# from smallmouth to giant



## ksong (Jun 30, 2004)

Korean fishing TV host Dong Shin arrived from Korea with a cameraman on Wed (09-01).
We left NJ to fish giant in Prince Edward Island on Thursday, but we had to change our plan as Hurricane Earl is following us. :x
Instead, we decided to fish smallmouth in Maine on Sunday for filming.
It is a big change from giant to smallmouth, but it is not bad because Dong Shin said there is no smallmouth fishery in Korea though largemouth fishing is very popular. Smallmouth fishing was my favorite, but I haven't fished them last 20 years.
Due to change of our fishing schedule, we could relax to visit Boston, Rockport, MA or Oguanquit, ME for some sightseeing.
We even went to Freeport, ME for shopping. 
Fishing report will be followed.


----------



## ksong (Jun 30, 2004)

Boston and Rockport pictures will post later as they were taken using other camera with different size of memory card.
Perkins Cove in Oguanquit, ME. You can see the famous Bunny Clark party boat there.


----------



## ksong (Jun 30, 2004)

LL Bean in Freeport, ME
















This pettit Italian in Freeport, ME serves excellent food.


----------



## ksong (Jun 30, 2004)

*Acadia National Park: 09-04*


































Bar Harbor


----------



## ksong (Jun 30, 2004)

Arrived at Rideouts fishing lodge in Weston, ME which is located just south of Canada.








































our cottage.


----------



## ksong (Jun 30, 2004)

*smallmouth on a canoe in wilderness*

Next day (09-05) we fished smallmouth on a canoe in a nearby river.

....................

§ **COMPLETE THE FOLLOWING**
#1 According to the fishing trip thread, what forced the change of plan away from fishing in Prince Edward Island?
#2 Update the passage of the fishing trip thread between "We left NJ to" and "for some sightseeing.", inclusive, replacing "giant" with "bluefin" wherever it occurs, and give the revised passage.

§ **INFORMATION PROVIDED**
....................

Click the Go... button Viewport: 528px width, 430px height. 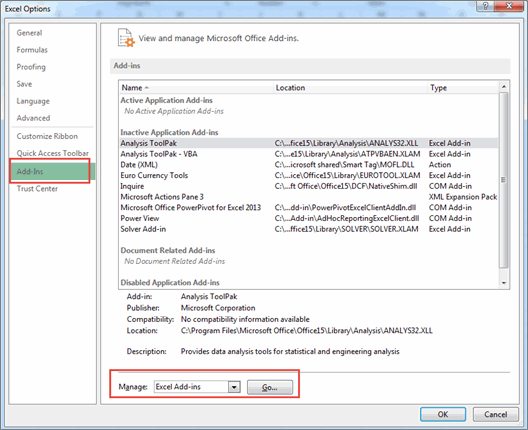[x=270, y=387]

....................

§ **OUTPUTS BY TASK**
#1 Hurricane Earl was following them.

#2
We left NJ to fish bluefin in Prince Edward Island on Thursday, but we had to change our plan as Hurricane Earl is following us. :x
Instead, we decided to fish smallmouth in Maine on Sunday for filming.
It is a big change from bluefin to smallmouth, but it is not bad because Dong Shin said there is no smallmouth fishery in Korea though largemouth fishing is very popular. Smallmouth fishing was my favorite, but I haven't fished them last 20 years.
Due to change of our fishing schedule, we could relax to visit Boston, Rockport, MA or Oguanquit, ME for some sightseeing.